What this task involves =
Select the lines below containing the word "history".

□ □ □

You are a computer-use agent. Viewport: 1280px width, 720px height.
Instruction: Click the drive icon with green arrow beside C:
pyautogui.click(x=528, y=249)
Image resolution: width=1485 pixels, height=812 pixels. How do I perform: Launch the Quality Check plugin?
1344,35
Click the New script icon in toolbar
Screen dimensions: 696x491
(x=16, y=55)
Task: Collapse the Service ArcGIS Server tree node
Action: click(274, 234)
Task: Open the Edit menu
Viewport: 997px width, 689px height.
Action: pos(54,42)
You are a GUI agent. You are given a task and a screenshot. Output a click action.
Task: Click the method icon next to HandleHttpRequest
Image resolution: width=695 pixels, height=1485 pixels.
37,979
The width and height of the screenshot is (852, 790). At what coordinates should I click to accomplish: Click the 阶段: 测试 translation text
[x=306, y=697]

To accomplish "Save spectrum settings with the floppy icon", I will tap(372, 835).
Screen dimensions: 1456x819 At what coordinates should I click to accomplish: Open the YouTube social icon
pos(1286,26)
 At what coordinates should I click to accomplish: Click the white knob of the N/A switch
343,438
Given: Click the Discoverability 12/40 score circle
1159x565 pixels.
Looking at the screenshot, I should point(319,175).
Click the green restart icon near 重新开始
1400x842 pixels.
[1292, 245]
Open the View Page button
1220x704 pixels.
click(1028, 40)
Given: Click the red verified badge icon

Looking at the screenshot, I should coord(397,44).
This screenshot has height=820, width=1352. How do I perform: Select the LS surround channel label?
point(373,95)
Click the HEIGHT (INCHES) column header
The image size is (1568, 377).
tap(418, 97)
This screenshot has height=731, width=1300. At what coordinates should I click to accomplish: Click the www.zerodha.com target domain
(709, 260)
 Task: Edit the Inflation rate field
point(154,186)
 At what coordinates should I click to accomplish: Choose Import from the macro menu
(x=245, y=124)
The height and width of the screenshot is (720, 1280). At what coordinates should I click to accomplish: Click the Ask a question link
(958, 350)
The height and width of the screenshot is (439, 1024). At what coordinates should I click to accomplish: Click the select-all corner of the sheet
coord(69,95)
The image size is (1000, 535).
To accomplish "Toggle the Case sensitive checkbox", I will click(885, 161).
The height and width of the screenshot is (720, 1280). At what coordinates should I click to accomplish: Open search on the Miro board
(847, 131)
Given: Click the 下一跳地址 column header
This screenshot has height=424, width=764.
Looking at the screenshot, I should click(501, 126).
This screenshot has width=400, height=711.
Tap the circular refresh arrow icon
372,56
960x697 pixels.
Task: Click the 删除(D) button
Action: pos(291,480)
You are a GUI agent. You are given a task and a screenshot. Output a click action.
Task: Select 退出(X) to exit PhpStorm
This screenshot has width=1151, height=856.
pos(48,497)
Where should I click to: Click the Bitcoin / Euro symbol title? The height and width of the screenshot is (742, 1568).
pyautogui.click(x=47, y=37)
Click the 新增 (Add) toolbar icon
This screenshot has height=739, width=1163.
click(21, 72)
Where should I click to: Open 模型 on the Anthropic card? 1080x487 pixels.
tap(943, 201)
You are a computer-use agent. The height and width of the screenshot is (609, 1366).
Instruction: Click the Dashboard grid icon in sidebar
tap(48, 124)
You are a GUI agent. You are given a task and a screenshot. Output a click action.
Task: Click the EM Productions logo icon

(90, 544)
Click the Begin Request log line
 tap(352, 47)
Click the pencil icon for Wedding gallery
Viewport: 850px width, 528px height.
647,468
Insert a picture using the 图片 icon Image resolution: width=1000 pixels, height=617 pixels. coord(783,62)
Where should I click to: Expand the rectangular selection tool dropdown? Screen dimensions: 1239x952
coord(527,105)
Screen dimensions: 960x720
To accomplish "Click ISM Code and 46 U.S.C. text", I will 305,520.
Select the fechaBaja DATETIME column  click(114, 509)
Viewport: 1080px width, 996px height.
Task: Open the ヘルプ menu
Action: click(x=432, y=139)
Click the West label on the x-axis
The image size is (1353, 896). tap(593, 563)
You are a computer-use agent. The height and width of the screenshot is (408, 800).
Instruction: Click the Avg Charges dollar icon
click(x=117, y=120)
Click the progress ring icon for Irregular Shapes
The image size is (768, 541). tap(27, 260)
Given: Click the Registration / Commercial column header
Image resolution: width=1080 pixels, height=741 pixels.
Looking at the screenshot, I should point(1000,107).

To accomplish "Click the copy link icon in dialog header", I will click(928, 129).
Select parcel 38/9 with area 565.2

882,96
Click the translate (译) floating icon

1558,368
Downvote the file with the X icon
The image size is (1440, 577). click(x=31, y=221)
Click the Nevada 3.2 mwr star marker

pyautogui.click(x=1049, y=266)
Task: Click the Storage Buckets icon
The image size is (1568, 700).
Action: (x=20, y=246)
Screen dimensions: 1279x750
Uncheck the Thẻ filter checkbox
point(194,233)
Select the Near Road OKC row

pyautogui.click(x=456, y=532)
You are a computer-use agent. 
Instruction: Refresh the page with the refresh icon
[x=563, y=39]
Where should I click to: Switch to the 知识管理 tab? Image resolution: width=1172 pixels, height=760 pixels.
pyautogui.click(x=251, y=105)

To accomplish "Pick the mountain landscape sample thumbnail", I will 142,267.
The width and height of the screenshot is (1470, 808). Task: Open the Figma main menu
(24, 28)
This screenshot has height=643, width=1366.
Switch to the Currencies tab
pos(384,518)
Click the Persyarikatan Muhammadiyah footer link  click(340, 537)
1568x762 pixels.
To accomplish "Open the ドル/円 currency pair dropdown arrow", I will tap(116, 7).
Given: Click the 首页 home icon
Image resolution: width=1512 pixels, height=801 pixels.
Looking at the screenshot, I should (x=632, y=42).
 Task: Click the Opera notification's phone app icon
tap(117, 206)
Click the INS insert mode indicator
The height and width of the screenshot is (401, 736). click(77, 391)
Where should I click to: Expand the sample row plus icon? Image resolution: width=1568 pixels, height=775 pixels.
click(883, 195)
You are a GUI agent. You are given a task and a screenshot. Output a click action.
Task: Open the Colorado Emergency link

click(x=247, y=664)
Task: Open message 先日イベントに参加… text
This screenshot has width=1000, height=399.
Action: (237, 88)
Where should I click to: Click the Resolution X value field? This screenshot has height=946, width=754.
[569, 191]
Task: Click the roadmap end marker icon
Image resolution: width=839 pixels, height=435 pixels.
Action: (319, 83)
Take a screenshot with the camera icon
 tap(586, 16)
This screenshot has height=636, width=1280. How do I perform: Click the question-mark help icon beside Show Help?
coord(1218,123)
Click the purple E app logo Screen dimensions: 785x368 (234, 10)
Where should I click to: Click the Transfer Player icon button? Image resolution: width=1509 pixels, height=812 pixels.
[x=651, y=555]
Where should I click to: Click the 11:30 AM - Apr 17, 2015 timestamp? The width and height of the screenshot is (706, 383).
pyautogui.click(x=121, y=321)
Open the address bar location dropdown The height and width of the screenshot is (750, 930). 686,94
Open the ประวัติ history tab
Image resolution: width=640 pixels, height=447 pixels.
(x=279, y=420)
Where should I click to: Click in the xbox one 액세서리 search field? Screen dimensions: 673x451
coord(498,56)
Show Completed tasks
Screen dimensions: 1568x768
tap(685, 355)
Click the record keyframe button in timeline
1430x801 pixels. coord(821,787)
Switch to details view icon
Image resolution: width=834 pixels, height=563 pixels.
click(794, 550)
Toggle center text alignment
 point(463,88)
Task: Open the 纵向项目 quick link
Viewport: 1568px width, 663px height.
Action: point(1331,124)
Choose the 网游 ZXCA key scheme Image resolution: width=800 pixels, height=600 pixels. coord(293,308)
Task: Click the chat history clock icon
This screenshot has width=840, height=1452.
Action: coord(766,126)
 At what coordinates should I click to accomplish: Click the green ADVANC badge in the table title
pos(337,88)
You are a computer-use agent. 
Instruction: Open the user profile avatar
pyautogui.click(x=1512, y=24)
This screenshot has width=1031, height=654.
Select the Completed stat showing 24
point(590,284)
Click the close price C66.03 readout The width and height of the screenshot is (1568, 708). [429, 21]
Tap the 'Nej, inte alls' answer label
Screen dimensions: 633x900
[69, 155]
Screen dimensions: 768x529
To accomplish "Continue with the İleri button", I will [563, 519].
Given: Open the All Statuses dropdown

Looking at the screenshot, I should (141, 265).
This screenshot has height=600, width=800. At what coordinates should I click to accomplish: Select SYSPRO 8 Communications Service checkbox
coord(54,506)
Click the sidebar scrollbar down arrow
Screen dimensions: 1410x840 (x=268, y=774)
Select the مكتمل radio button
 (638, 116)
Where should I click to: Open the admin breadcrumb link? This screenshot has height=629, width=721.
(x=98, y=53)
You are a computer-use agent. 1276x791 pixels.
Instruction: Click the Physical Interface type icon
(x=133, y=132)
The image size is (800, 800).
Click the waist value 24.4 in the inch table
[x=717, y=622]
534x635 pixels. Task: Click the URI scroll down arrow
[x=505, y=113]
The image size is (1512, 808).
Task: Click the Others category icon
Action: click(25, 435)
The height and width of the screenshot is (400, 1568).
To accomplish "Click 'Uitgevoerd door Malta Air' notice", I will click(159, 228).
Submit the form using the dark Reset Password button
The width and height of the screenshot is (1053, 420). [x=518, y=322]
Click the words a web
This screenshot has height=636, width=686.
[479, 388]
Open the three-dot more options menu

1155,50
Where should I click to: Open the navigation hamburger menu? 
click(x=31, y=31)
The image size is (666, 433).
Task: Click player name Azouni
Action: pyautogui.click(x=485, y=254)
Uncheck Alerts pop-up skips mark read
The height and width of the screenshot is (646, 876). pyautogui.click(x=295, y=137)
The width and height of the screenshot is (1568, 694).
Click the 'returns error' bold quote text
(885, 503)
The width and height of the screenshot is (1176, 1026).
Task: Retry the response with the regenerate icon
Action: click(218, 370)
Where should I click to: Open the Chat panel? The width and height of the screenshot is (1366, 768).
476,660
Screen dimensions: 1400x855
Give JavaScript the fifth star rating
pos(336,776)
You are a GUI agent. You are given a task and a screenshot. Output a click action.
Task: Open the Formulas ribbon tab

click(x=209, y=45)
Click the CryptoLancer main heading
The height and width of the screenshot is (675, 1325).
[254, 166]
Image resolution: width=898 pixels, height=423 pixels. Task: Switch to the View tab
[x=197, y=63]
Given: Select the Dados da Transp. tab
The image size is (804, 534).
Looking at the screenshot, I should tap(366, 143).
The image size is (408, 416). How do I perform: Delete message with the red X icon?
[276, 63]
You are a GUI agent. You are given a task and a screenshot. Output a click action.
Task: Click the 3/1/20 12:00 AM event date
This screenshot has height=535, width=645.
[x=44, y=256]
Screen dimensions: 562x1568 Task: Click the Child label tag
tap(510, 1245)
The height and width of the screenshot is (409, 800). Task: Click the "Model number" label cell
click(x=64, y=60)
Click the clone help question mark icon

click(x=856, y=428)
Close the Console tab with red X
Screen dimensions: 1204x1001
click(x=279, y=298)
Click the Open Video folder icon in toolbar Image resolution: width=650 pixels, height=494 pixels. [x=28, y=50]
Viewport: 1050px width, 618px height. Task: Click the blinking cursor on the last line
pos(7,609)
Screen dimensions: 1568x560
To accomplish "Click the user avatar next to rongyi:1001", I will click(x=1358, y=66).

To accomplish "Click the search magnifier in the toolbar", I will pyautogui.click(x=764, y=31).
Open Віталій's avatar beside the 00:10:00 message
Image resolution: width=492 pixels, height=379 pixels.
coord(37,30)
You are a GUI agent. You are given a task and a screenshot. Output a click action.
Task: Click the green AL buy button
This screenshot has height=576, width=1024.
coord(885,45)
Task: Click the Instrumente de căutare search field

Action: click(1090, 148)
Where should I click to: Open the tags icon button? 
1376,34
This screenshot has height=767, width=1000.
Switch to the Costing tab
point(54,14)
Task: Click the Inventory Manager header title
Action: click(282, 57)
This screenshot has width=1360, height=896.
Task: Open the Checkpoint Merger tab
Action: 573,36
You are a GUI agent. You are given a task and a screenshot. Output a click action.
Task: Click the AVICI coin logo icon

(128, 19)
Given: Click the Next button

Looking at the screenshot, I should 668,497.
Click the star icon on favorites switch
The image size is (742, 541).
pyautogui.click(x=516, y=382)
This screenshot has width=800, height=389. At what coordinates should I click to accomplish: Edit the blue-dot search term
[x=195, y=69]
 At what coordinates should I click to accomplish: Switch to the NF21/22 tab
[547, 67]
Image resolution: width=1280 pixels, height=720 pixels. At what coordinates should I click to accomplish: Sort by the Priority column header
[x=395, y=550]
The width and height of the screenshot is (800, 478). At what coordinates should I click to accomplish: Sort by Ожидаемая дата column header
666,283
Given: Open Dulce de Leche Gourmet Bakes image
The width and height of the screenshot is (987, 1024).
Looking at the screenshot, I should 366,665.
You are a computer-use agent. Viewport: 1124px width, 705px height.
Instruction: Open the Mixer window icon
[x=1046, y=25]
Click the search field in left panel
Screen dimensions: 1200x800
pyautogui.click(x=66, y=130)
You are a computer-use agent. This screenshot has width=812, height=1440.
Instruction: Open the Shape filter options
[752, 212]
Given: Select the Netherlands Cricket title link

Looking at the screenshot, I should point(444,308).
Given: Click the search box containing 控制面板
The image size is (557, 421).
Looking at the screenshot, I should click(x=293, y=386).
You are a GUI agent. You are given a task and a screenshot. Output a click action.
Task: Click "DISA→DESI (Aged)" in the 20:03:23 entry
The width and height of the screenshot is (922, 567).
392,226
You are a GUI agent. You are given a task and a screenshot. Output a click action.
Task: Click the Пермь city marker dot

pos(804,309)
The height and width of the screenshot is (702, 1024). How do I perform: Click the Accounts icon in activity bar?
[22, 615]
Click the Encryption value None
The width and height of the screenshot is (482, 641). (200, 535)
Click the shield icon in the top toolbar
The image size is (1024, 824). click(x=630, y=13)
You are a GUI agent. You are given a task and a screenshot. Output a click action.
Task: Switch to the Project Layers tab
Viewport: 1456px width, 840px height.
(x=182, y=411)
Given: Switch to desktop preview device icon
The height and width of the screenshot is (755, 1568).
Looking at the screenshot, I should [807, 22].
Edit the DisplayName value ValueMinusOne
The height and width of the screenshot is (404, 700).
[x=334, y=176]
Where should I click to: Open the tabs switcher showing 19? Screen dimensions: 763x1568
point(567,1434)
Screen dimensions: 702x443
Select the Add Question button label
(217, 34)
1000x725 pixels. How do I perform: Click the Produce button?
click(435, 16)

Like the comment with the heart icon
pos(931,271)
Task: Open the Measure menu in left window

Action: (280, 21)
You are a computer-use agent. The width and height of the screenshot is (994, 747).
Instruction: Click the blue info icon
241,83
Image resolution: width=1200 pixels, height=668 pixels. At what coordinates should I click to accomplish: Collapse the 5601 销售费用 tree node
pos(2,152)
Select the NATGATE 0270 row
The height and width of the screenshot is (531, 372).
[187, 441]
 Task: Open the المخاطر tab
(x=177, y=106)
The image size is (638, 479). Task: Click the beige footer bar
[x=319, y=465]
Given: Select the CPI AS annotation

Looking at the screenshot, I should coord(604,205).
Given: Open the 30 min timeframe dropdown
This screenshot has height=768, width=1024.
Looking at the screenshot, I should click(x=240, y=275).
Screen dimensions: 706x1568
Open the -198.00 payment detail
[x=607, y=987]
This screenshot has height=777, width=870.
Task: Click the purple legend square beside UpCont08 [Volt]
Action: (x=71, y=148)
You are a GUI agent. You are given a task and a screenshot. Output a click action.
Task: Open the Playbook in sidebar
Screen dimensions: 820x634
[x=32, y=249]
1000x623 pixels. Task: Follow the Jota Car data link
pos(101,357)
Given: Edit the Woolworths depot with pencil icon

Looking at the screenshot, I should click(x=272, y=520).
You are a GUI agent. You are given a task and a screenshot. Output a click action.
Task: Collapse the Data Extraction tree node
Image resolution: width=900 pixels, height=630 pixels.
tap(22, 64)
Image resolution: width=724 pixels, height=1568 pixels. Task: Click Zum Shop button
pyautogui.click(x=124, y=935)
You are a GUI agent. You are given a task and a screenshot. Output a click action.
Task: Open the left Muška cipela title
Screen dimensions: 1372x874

□ □ □

Exercise solution =
Open the ประวัติ history tab
Task: Click the chat history clock icon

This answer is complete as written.